# Image Classification Project Overview

This project utilizes a convolutional neural network (CNN) to classify images into two distinct categories based on their content:

- **O (Organic):** This class includes images of items that are biodegradable and typically composed of natural materials that can decompose naturally. Examples include food scraps, paper, and wooden objects.

- **R (Recyclable):** This class encompasses images of items that can be processed and reused as raw material for new products.

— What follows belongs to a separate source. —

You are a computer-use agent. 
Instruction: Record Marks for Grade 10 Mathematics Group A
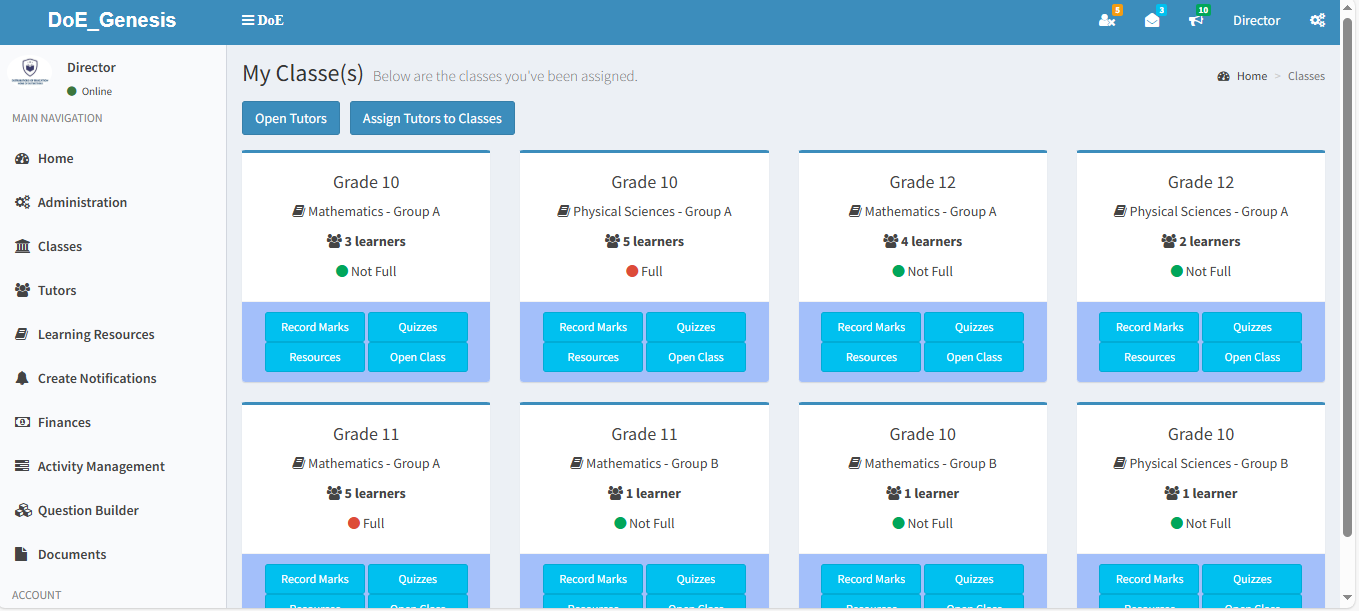(x=315, y=327)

Common examples are plastics, metals, and glass.

The goal of the project is to assist in waste management by automatically sorting waste items into appropriate recycling or composting streams using image recognition technology.



# LIBRAIRIES


In [37]:
import torch
import torch.nn as nn
import torch.optim as optim
from torch.utils.data import DataLoader, Dataset
from torchvision import transforms
from torchvision.datasets import ImageFolder
import matplotlib.pyplot as plt

# UNZIP DATASET

In [39]:
import zipfile
import os

# Path to the zip file
zip_path = './Waste Classification data.zip'  # Update this path if your ZIP file is located elsewhere

# Directory where you want to extract the contents
extract_to = './'  # This will extract the files to the root directory

# Ensure the file path exists
if os.path.exists(zip_path):
    with zipfile.ZipFile(zip_path, 'r') as zip_ref:
        zip_ref.extractall(extract_to)
    print("Files have been extracted successfully!")
else:
    print(f"Error: The file {zip_path} does not exist.")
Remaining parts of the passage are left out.